Em que horizonte de tempo a pauta da Europa poderia chegar aqui? Essas decisões que fixam padrões que comandam o mercado e estabelecem regras são gradualmente implementadas e assimiladas pelos elos da cadeia. Aqui há duas, a primeira é a pública. As regras, as diretrizes europeias começaram a ser aprovadas e serão incorporadas pelos estados nacionais e a partir daí pelo mercado ao longo dos próximos 1 a 3 anos, eu diria. As regras privadas, elas também deverão ser incorporadas no período de tempo análogo, mas ela costumam a ser mais ágeis, mais aceleradas porque são decisões de grupos, corporações, de empresas que se reúnem fazem pacto entre si e começa a adotar um padrão como se fosse um tripé de livre mercado. À medida que essas empresas que têm uma presença significativa na economia, que controlam boa parte do circuito de troca ditam esses critérios, já exigem que eles sejam seguidos nos contratos com os fornecedores, isso já começa a valer entre nós. Me parece em um prazo de 1 a 3 anos, mas não  me surpreende se começasse a valer antes disso.

Você fez uma publicação recentemente chamando de cartéis verdes, o que são os cartéis verdes? A Europa, agora no início do ano abriu uma diretriz, apresentou uma diretriz, em que ela consulta a comunidade, esse é o passo do processo de regulação europeu, para manifestar sobre uma exceção ao direito da concorrência do velho continente.
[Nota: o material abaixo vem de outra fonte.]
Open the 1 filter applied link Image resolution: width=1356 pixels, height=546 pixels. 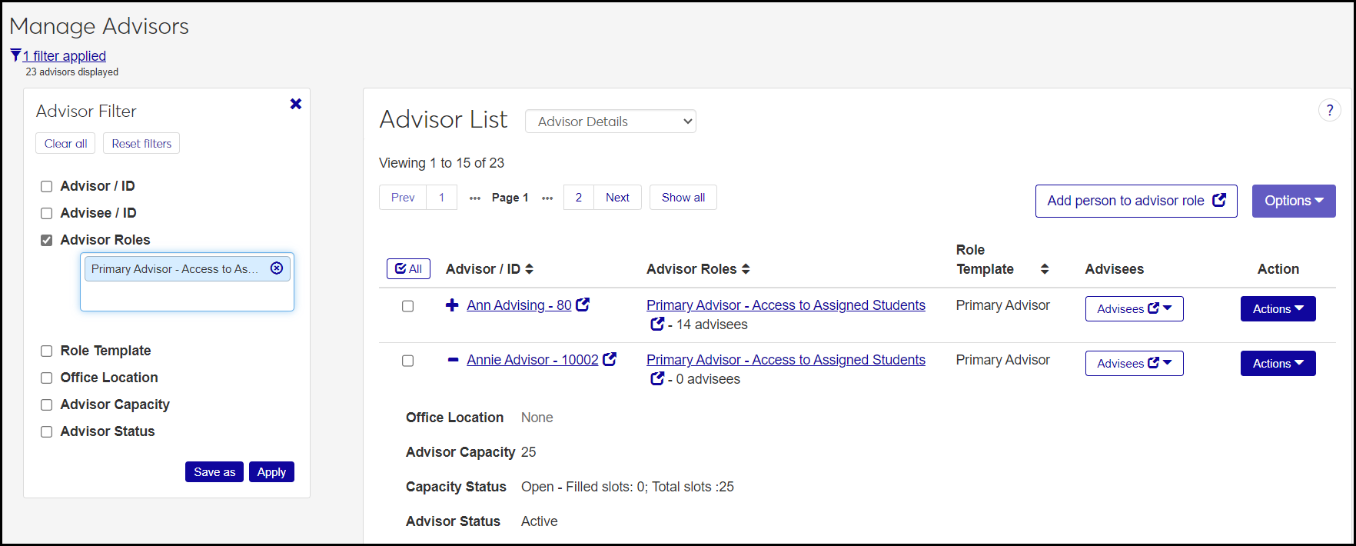pyautogui.click(x=65, y=56)
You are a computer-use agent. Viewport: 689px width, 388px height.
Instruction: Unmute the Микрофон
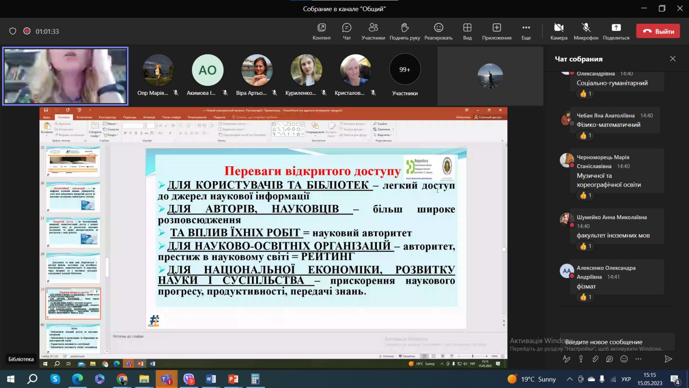pyautogui.click(x=586, y=28)
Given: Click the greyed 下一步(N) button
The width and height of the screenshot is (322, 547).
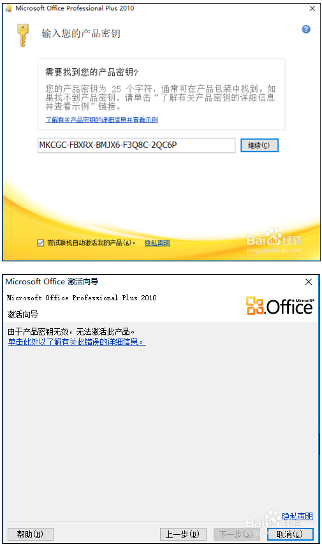Looking at the screenshot, I should click(236, 534).
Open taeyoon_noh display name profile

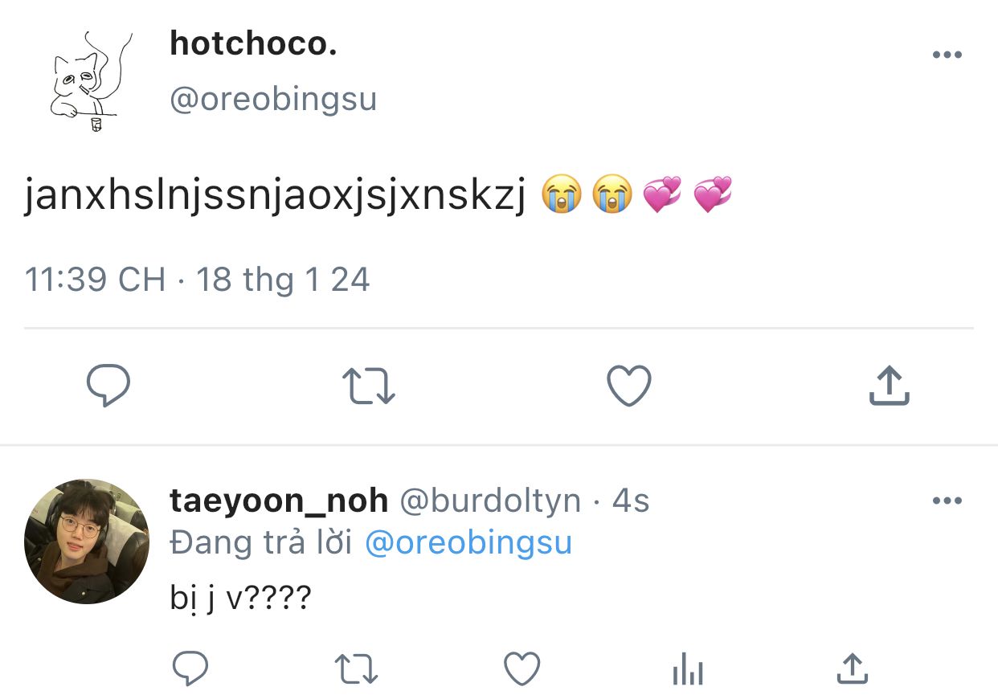279,501
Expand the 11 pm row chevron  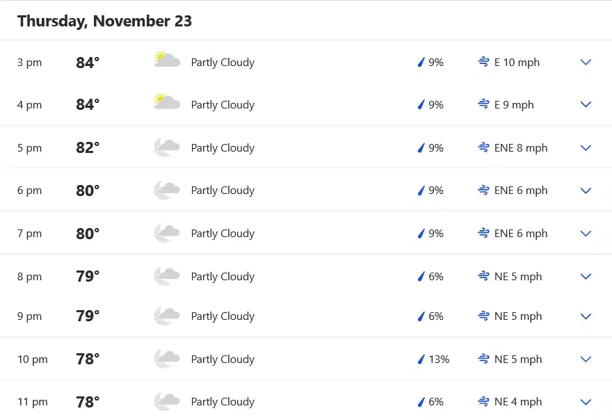(586, 402)
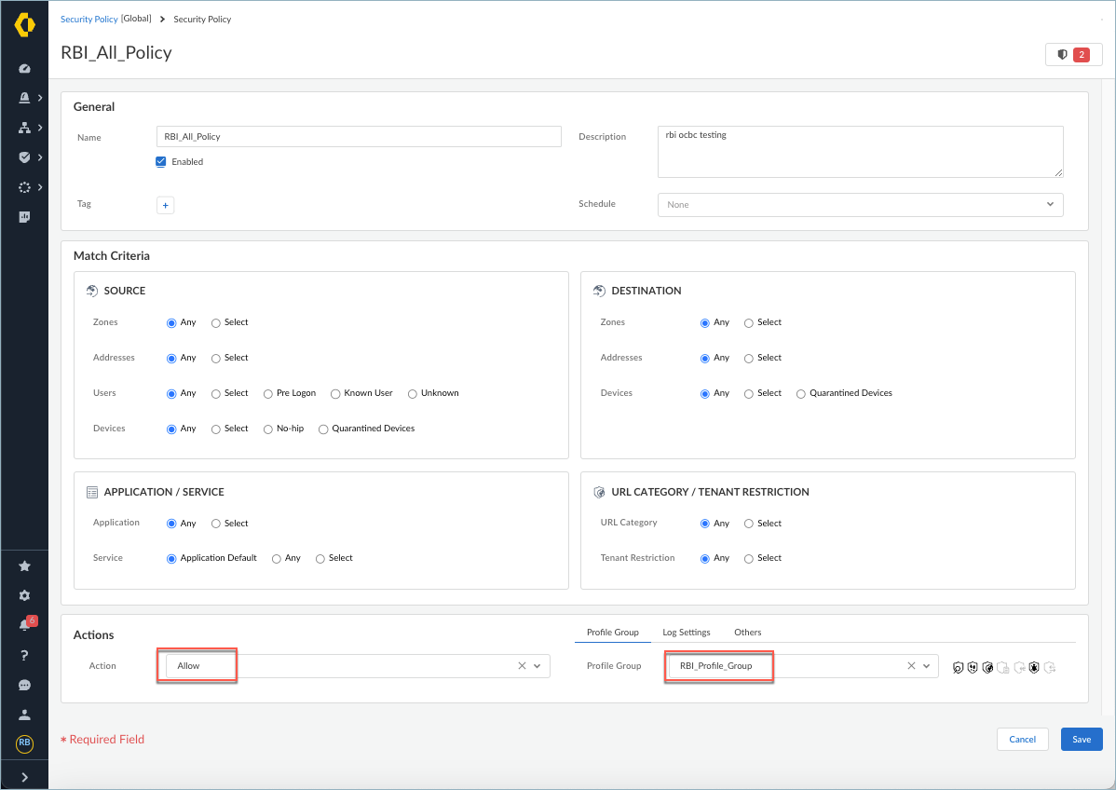1116x790 pixels.
Task: Click the plus icon to add Tag
Action: coord(165,205)
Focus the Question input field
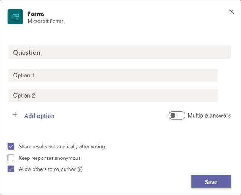Viewport: 241px width, 195px height. [x=119, y=52]
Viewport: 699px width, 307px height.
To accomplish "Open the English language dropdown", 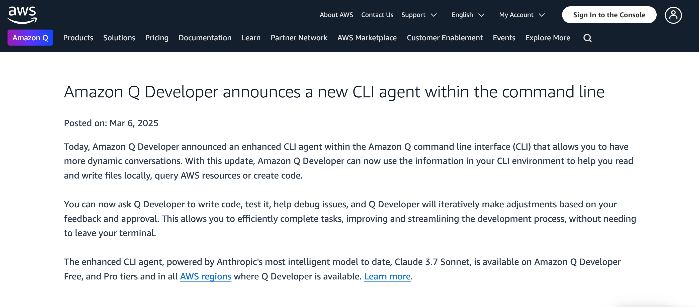I will point(468,15).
Nós sabemos que o mercado funciona com base na competição de agentes livres e para evitar a combinação de preços e padrões, o direito da concorrência limita esses pactos entre produtores ou entre os intermediários da cadeia. O que essa diretriz fará é criar uma exceção que diz que no caso da cadeia de alimentos, se houver um produtor envolvido, e aí pode haver diversos intermediários, eles podem um fazer acordo entre si para fixar de que maneira vão produzir, preço e qualidade desde que isso seja fundamentado para o bem estar do meio ambiente. Ao fazer isso, de alguma maneira, a Europa inverte o jogo do mercado. O pressuposto não é a liberdade competitiva, e que está inaugurada a temporada dos acordões. Vamos todos nos juntar para criar parâmetros que nos garantam melhores condições de produzir, vamos criar critérios para que meu produto quando eu plante tenha um mercado definido, um preço pré-determinado. E, ao fazer isso, eu me blindo contra potenciais competições e ameaças externas. No passado, nós nos preocupávamos muito com as barreiras alfandegárias, tarifárias e não tarifárias, mas ambas eram fixadas pelo estado. O que essa nova diretriz permite é que os produtores possam se juntar para criar suas barreiras não tarifárias privadas.

Como ficará o Brasil do agro neste novo cenário que se desenha? Dependerá da atitude do setor e da ciência e da tecnologia nacional. Se nós adotarmos uma atitude de reação e crítica de olhar para os problemas e apontar defeitos, de basear no padrão internacional, será um mundo tenso e de problemas. Se atitude foi de altivez, de olhar oportunidade em ciência que cria padrões tropicais, que invente novos produtos e serviços a nossa imagem, nós seremos competitivos e vencedores no comércio amanhã.